Playing repeated games with Large Language Models

Large Language Models (LLMs) are transforming society and permeating into diverse applications. As a result, LLMs will frequently interact with us and other agents. It is, therefore, of great societal value to understand how LLMs behave in interactive social settings. Here, we propose to use behavioral game theory to study LLM's cooperation and coordination behavior. To do so, we let different LLMs (GPT-3, GPT-3.5, and GPT-4) play finitely repeated games with each other and with other, human-like strategies. Our results show that LLMs generally perform well in such tasks and also uncover persistent behavioral signatures. In a large set of two players-two strategies games, we find that LLMs are particularly good at games where valuing their own self-interest pays off, like the iterated Prisoner's Dilemma family. However, they behave sub-optimally in games that require coordination. We, therefore, further focus on two games from these distinct families. In the canonical iterated Prisoner's Dilemma, we find that GPT-4 acts particularly unforgivingly, always defecting after another agent has defected only once. In the Battle of the Sexes, we find that GPT-4 cannot match the behavior of the simple convention to alternate between options. We verify that these behavioral signatures are stable across robustness checks. Finally, we show how GPT-4's behavior can be modified by providing further information about the other player as well as by asking it to predict the other player's actions before making a choice. These results enrich our understanding of LLM's social behavior and pave the way for a behavioral game theory for machines.
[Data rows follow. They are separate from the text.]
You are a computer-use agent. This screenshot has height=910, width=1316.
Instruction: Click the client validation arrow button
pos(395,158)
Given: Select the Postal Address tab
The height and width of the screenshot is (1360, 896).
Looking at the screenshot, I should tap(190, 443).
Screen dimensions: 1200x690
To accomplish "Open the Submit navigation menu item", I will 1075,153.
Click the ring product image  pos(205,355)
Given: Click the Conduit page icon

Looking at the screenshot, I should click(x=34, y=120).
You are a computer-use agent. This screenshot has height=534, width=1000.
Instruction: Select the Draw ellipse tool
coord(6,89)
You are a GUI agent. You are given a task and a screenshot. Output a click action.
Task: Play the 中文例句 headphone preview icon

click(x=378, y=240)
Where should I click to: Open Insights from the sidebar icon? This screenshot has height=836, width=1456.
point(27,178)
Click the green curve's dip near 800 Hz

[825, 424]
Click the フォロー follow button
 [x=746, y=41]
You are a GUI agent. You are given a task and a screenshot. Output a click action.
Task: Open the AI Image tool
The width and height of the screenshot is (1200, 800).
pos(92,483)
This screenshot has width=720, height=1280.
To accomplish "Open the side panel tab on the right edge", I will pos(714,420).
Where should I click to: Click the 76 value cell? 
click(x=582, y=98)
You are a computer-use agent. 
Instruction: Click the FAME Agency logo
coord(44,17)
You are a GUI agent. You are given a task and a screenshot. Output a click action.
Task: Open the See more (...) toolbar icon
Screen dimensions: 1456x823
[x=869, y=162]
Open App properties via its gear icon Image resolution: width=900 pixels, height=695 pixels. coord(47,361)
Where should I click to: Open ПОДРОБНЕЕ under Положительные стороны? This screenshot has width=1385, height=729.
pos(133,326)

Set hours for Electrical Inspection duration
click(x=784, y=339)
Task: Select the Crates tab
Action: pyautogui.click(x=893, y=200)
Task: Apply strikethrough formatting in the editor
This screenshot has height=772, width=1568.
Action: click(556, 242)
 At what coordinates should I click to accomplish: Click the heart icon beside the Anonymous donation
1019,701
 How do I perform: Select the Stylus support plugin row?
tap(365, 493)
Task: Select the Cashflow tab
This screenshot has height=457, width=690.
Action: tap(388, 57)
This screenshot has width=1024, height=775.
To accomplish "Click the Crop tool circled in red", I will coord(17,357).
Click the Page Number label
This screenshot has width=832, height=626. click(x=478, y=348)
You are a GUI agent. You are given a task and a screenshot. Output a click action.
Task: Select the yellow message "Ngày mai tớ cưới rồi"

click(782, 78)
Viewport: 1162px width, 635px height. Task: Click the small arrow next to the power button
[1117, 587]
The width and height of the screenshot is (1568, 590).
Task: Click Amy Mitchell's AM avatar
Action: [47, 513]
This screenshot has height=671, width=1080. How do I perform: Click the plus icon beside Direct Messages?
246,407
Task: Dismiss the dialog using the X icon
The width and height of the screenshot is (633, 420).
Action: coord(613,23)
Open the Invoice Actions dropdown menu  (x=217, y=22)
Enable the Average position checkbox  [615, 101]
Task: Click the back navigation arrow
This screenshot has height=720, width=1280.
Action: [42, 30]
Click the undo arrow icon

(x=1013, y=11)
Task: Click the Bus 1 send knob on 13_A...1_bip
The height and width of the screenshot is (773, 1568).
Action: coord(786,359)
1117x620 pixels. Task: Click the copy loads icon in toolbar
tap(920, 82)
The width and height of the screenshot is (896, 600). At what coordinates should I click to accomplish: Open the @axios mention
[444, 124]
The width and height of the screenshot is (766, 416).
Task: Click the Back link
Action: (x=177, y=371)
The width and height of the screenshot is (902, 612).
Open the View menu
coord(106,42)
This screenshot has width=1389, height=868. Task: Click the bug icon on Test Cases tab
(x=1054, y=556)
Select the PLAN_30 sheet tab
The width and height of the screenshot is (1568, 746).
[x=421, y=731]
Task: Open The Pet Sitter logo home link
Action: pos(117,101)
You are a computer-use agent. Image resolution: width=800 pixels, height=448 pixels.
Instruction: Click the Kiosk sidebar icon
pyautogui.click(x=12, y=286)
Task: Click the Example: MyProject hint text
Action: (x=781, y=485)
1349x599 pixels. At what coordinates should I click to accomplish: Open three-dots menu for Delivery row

翻译：大语言模型（LLMs）正在改变社会并渗透到各种应用中。因此，LLMs将频繁地与人类及其他智能体互动。理解LLMs在交互式社交环境中的行为具有重要的社会价值。本文提出运用行为博弈理论来研究LLMs的合作与协调行为。为此，我们让不同LLMs（GPT-3、GPT-3.5和GPT-4）相互之间以及与类人策略进行有限次重复博弈。结果表明，LLMs在此类任务中总体表现良好，并展现出持久的行为特征。在一组大规模的两玩家-两策略博弈中，我们发现LLMs擅长那些注重自身利益能带来回报的博弈，例如迭代囚徒困境家族。然而，在需要协调的博弈中，其表现未达最优。因此，我们进一步聚焦于这两个不同家族中的典型博弈。在经典迭代囚徒困境中，GPT-4表现出异常苛刻的报复行为：一旦其他玩家背叛一次，便始终选择背叛。在性别战博弈中，GPT-4无法模仿简单的交替选择惯例。我们通过稳健性检验验证了这些行为特征的稳定性。最后，我们展示了通过提供对手的额外信息或要求GPT-4在决策前预测对手行动，可有效调整其行为模式。这些发现深化了对LLMs社会行为的认知，为构建机器行为博弈理论奠定了基础。